Он снова почувствовал, как всем его существом овладевает гнев, достал две таблетки маалокса и положил их в рот.

— Я не собирался забирать его себе. Это нечестно. Этот дом — наше совместное владение. Наше. Ей принадлежит "на-", а мне принадлежит "-ше". И я собираюсь выплатить ей полную стоимость половины дома.

— Но она не желает. Она хочет получить дом, — ответил Гольдштейн. — Я испробовал все варианты. Предложил ей половину стоимости дома и разрешение продолжать жить в нем вместе с детьми.

— Но я вас на это не уполномачивал, — проговорил Оливер, бросив на Гольдштейна злобный взгляд. — Вы не имеете права предлагать ей сделку на таких условиях. Почему вы не посоветовались со мной, Гольдштейн?

— Я всего лишь пустил пробный шар. Мне хотелось посмотреть, как далеко они собираются зайти. В конце концов, я хотел им показать, что мы готовы искать разумный выход. Кто же знал, что они зайдут так далеко.

— Только не я. Уж это точно.

— Это плохо, — проговорил Гольдштейн.

— А что сейчас хорошо? Сейчас все плохо!

— Никогда не следует так говорить. Кусок, который вам предстоит разделить, довольно жирный. И он принадлежит вам. А она же хочет лишить вас всего. Какая у вас еще собственность, кроме дома?

— "Феррари", — глупо проговорил он. — Три-ноль-восемь. Джи-ти-эс. Красный.

— Они не включили его в опись. Еще они не включили вина и ваши инструменты.

— Как благородно!

— Что еще? — фыркнул Гольдштейн. Оливер нахмурился. — Как насчет завещания?

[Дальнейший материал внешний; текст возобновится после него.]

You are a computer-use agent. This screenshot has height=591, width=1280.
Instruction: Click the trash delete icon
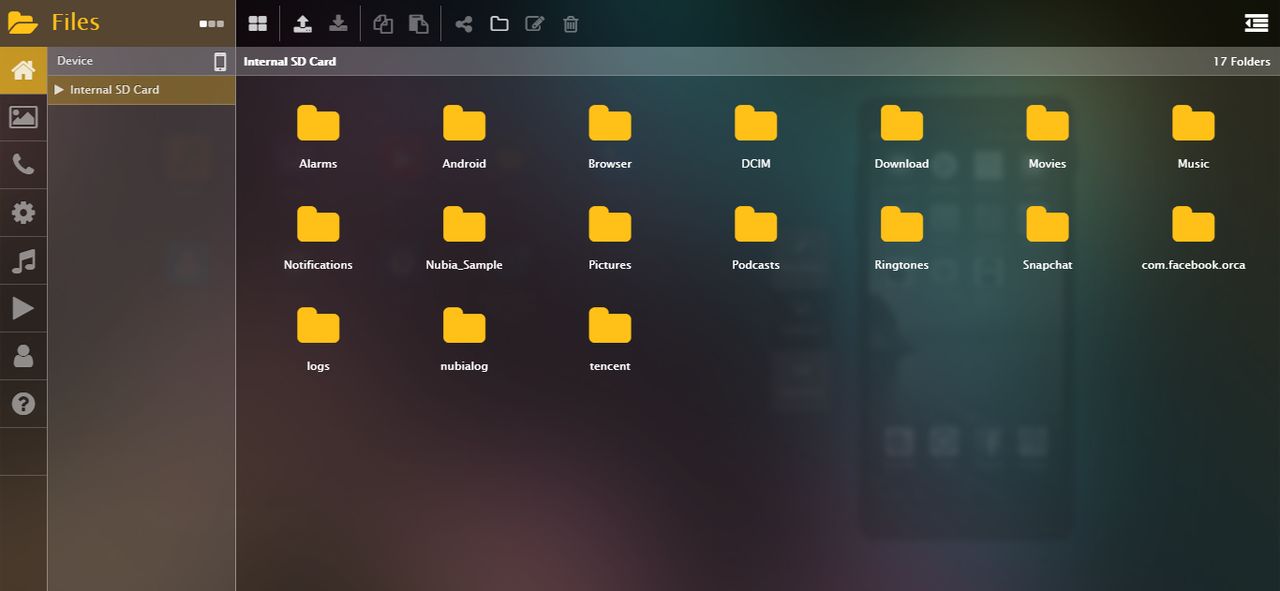pos(571,24)
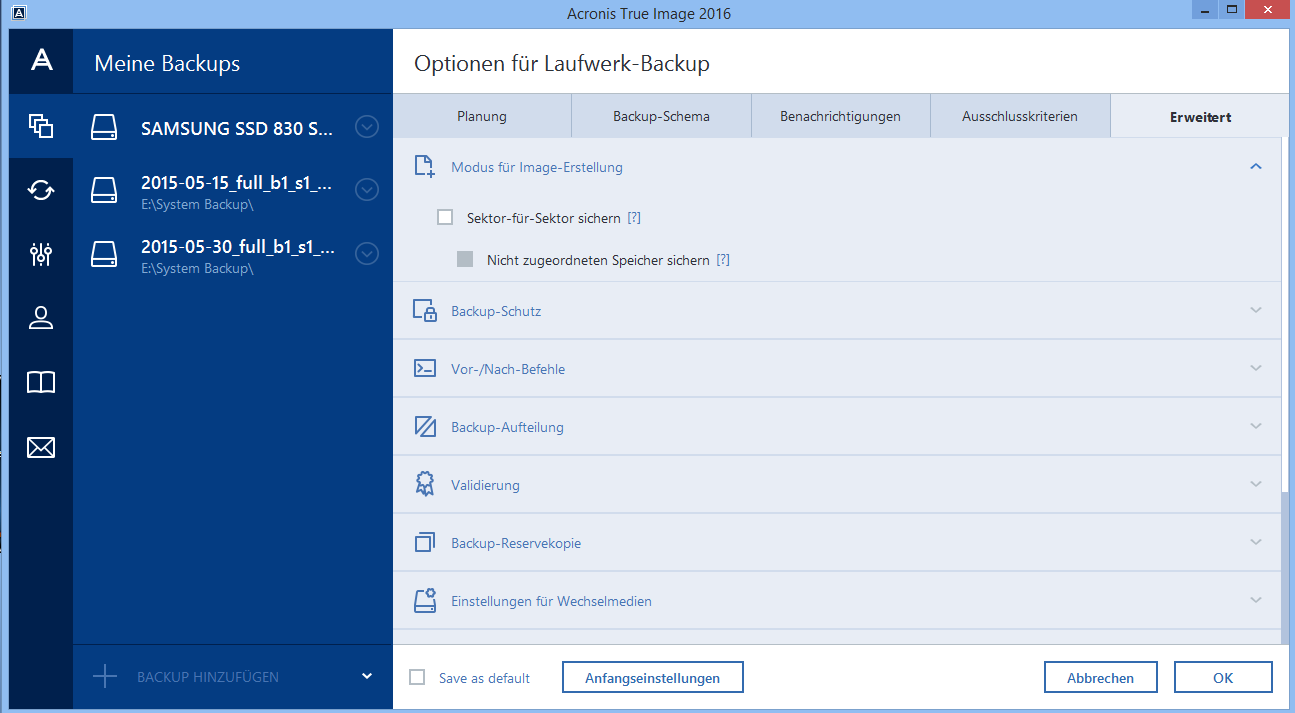This screenshot has width=1295, height=713.
Task: Open the Sync icon in the sidebar
Action: pos(41,190)
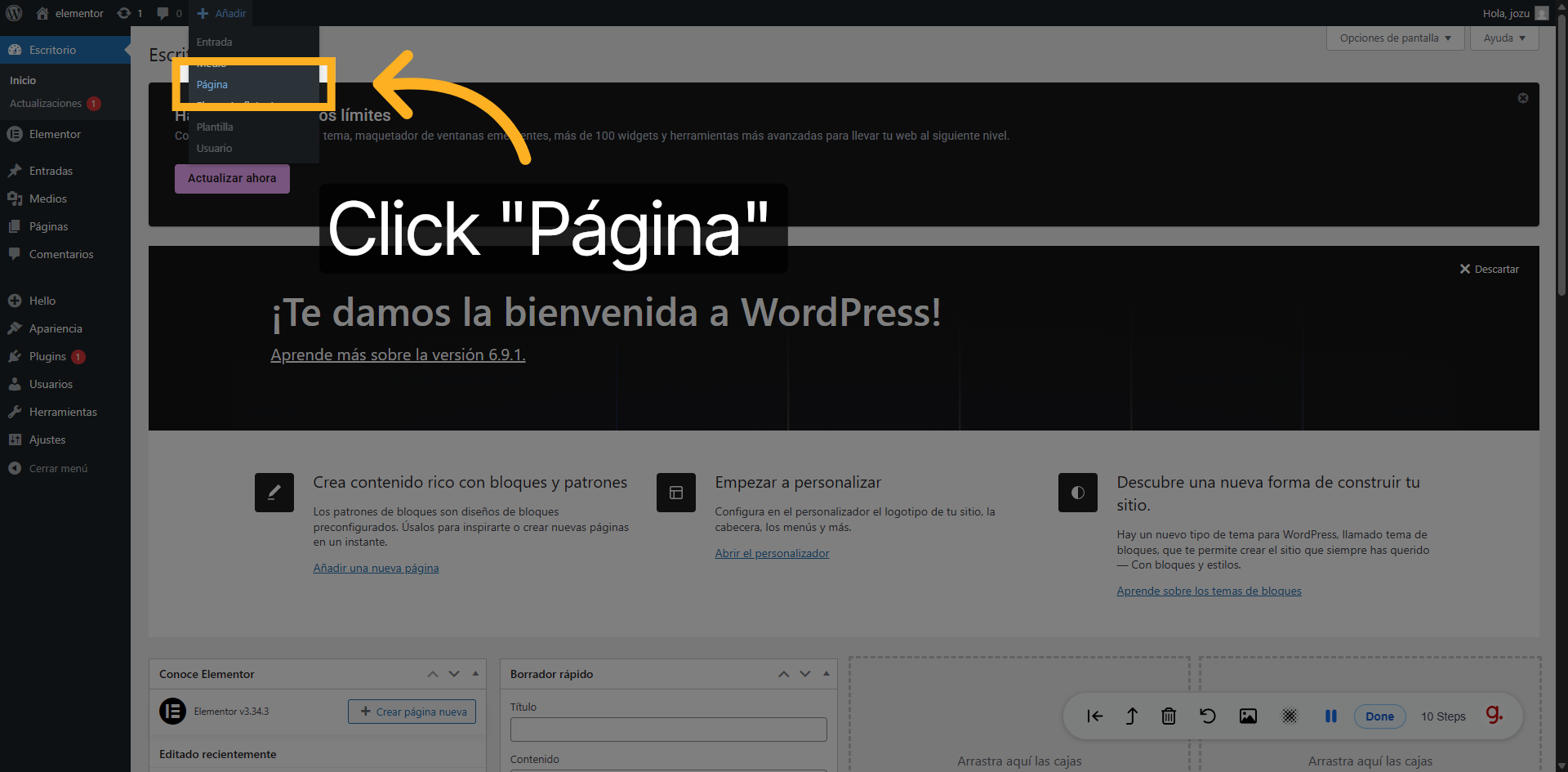
Task: Click the insert image icon in the capture toolbar
Action: click(1248, 716)
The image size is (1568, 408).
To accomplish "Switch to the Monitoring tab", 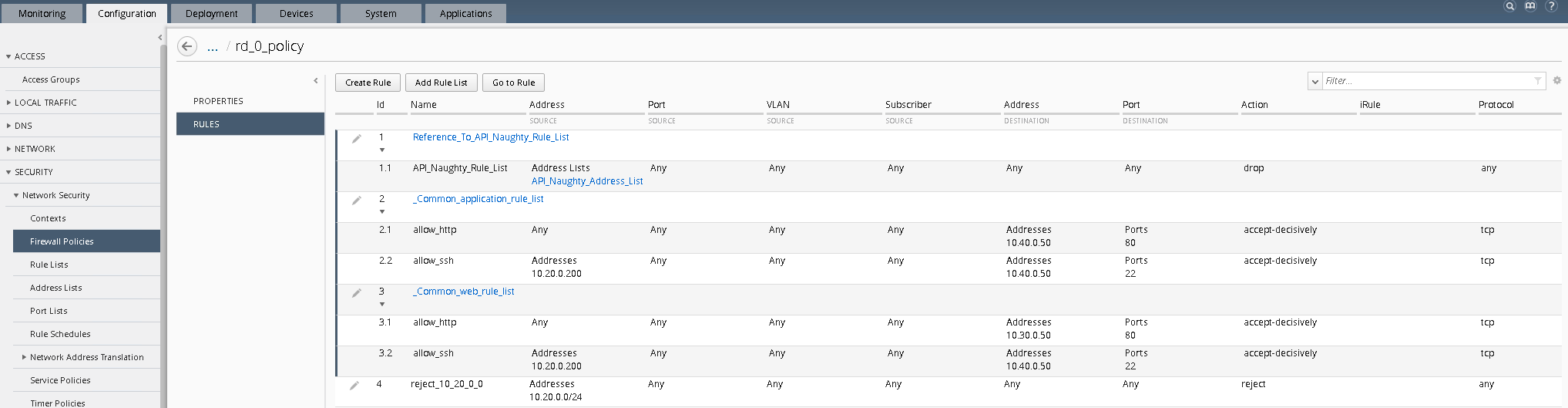I will [x=42, y=13].
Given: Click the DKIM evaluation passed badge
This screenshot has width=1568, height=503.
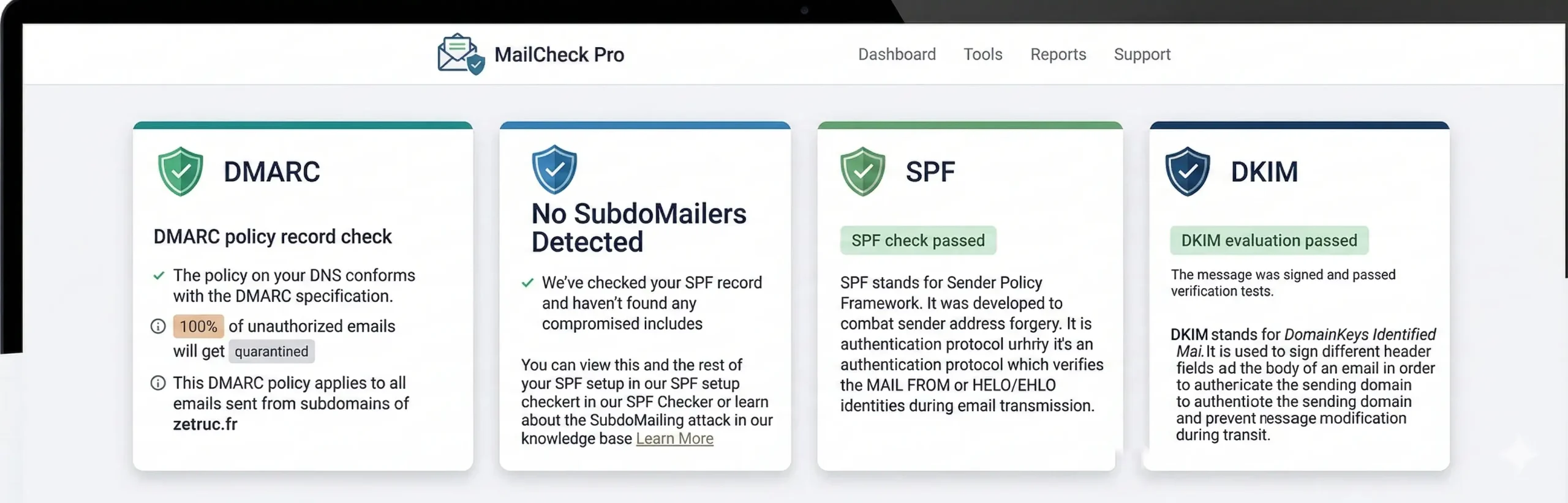Looking at the screenshot, I should pyautogui.click(x=1268, y=240).
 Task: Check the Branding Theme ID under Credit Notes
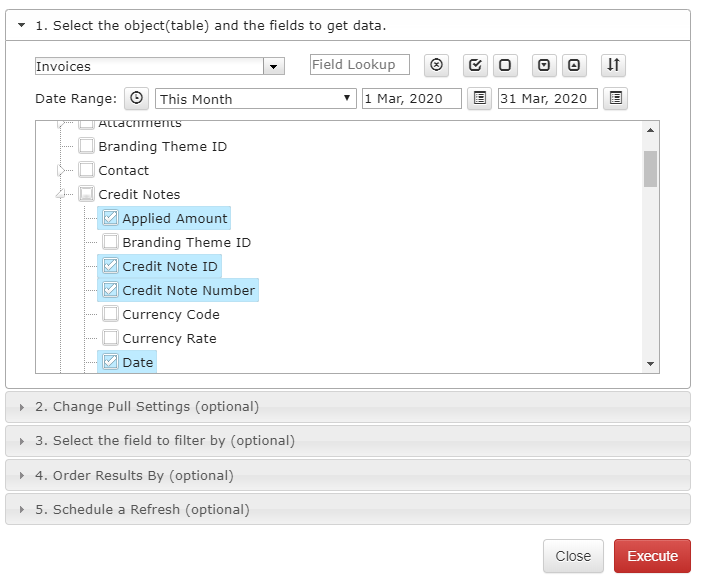[x=110, y=242]

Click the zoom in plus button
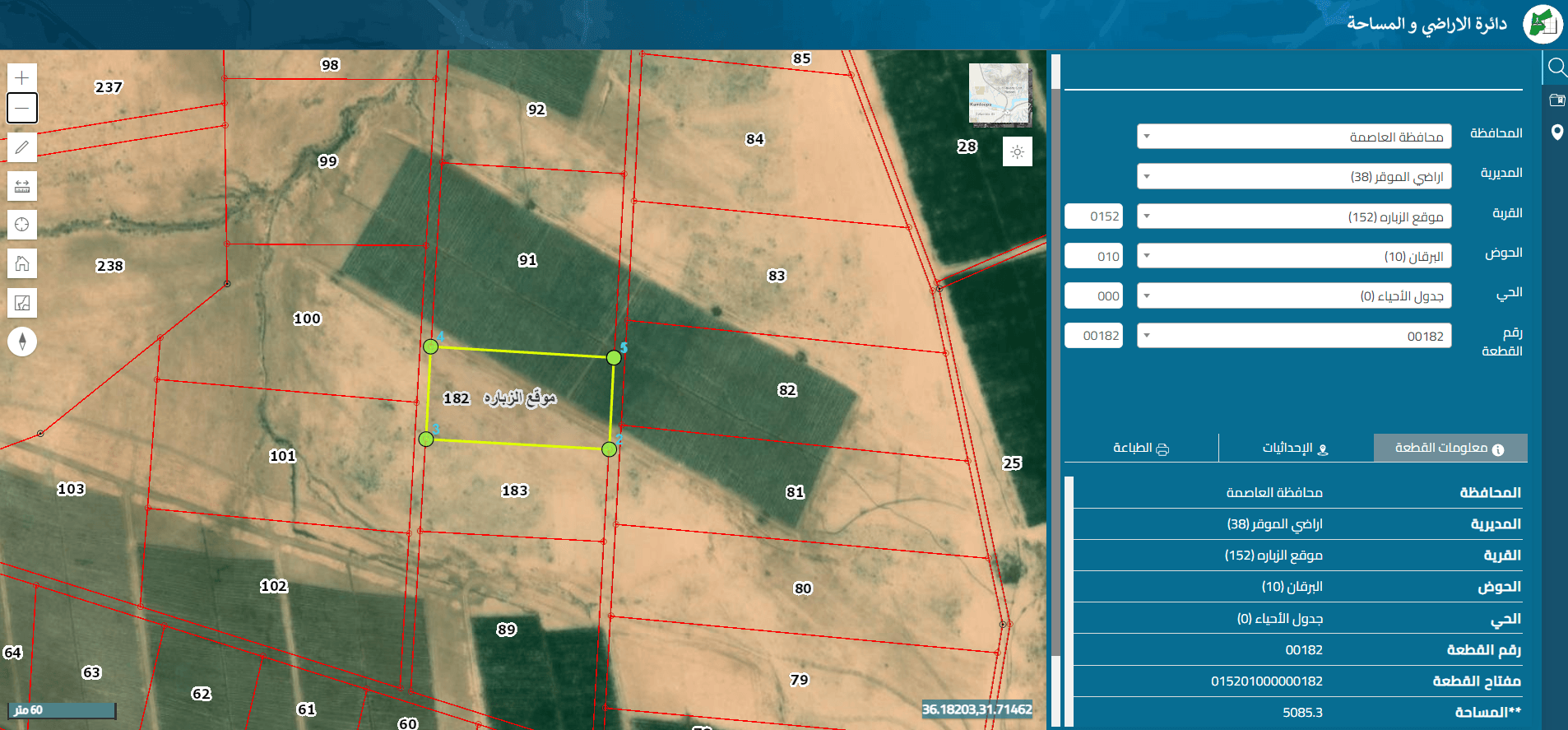22,77
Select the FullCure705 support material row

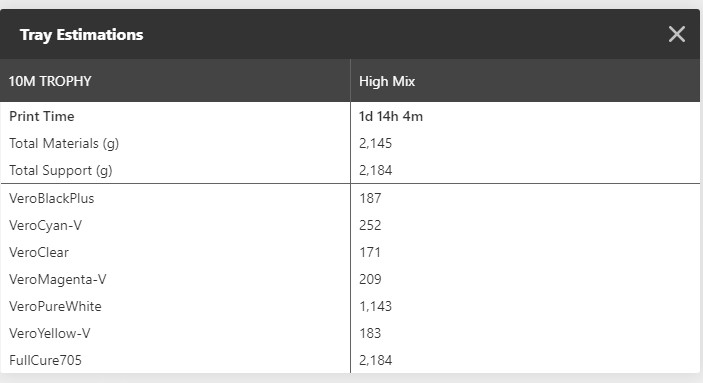click(350, 360)
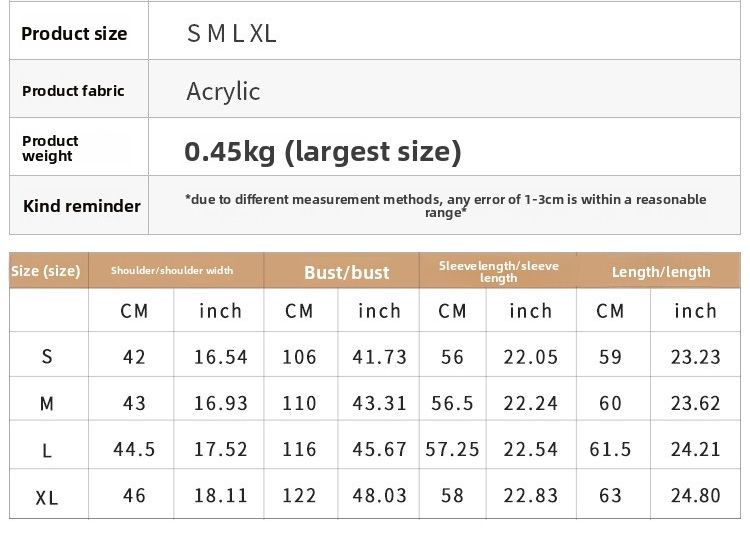The image size is (750, 543).
Task: Click the S size row label
Action: (47, 357)
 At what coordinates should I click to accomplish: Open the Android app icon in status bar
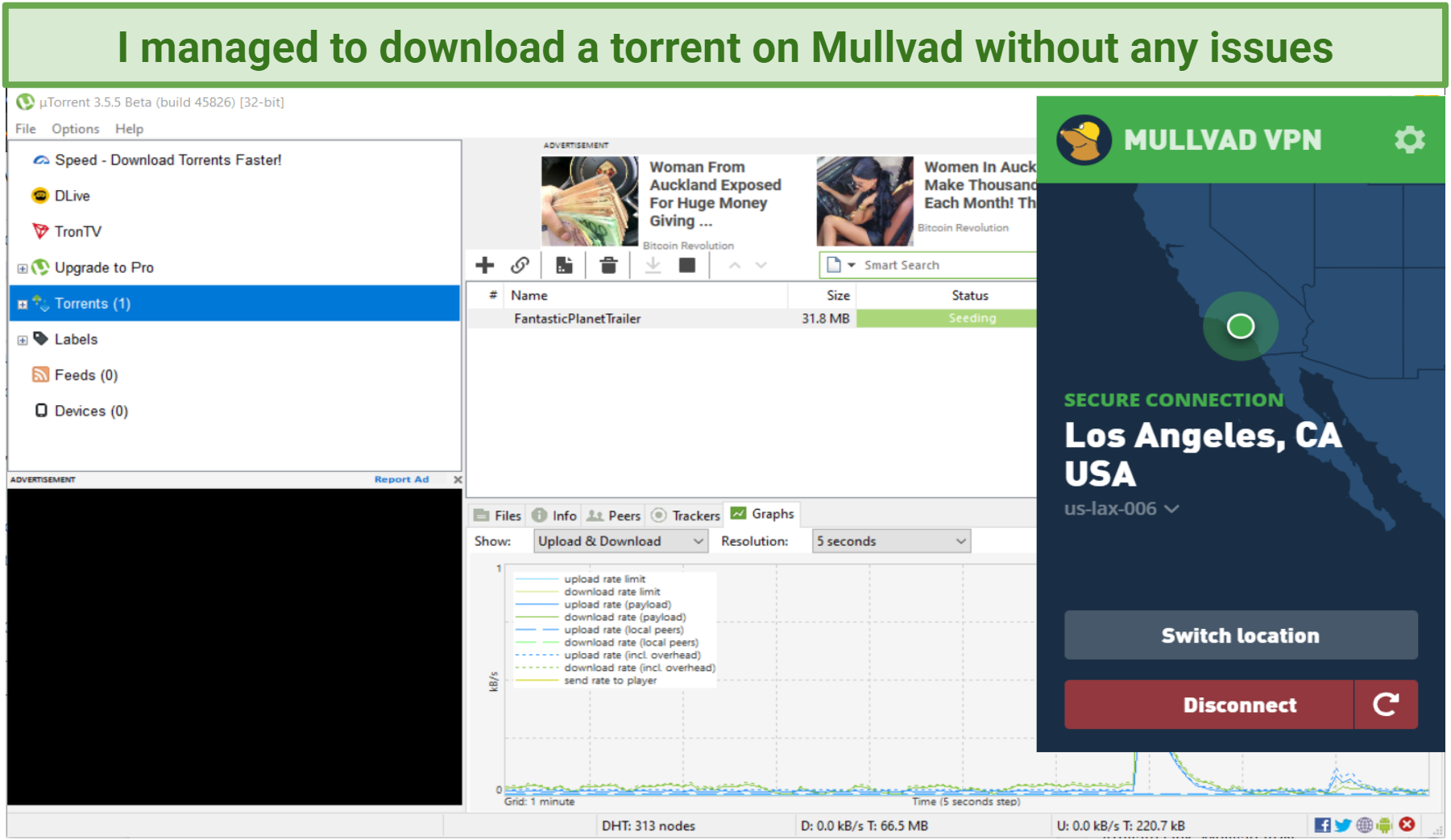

— Совершенно вылетело из головы. Она — основной наследник.

— Измените его как можно скорее.

Страх от этой мысли пробрал его до костей. Ведь если он сейчас умрет, ей достанется миллион. И весь дом от фундамента до чердака. Эта мысль бросила его в холодный пот, но голова заработала четко.

— Вот телефон, — ткнул пальцем Гольдштейн. — Если вы сегодня выйдете на улицу и вам на голову свалится кирпич, то это будет крайне неприятно, тем более что ей достанутся все ваши деньги.

Оливеру потребовалось всего несколько секунд для того, чтобы связаться со своим поверенным, который, к счастью, оказался на месте. Тот пожелал узнать все подробнее.

— Не сейчас. Просто измените завещание в пользу Евы и Джоша. Хорошо? А Барбару не упоминайте вообще, — не говоря больше ни слова, Оливер повесил трубку. Он никогда не был мстительным и злорадным. Но этот звонок позволил ему обрести уверенность, хотя ему еще предстояло подписать завещание, которое поверенный наверняка пришлет по почте.

— Я распорядился, чтобы опись имущества была ускорена, — между тем говорил Гольдштейн. — Я хочу, чтобы каждая вещь в вашем доме была зарегистрирована на бумаге как можно скорее. Пока вашей жене в голову не пришла еще какая-нибудь идея.

— Пусть только попробует прикоснуться хоть к чему-нибудь. Я обвиню ее в воровстве. Ничего ей не отдам. Ни дом, ни то, что в нем. Никогда, — у Оливера сдавило горло, и его голос больше стал походить на карканье.

— Никогда не говори "никогда"…

— Черт вас побери, Гольдштейн!

Оливер поднялся, намереваясь уйти, но потом снова сел.

— Вся моя жизнь связана с этим домом, — начал бормотать Оливер, уронив голову на руки и чувствуя, как его захватывает водоворот сентиментальности. — У меня там мастерская. Мой антиквариат. Мои коллекции. Мои картины. Все это — одно целое. Это нельзя разделять, — у него возникло странное чувство, словно его преследовал кто-то. Так же, как все эти годы он сам рыскал по антикварным распродажам, выискивая ценные старинные вещи. — Мои орхидеи… Вы ничего не понимаете. Вы ни разу там не были. Не видели это место. Оно само по себе бесценно. Я просто без ума от него. Через десять лет оно будет стоить в два, а то и в три раза дороже. И сам дом, и все, что есть в нем.

Он перевел дыхание и вздохнул.

— Вы не понимаете, Гольдштейн. Я знаю в этом доме каждый проводок, каждую полоску на каждой деревянной панели, на каменном кирпиче, даже на каждом куске шифера. Знаю все трубы, все внутренности. Лишить меня этого дома — все равно, что отрезать мне правую руку.

— Избавьте меня от вашего плача, Роуз.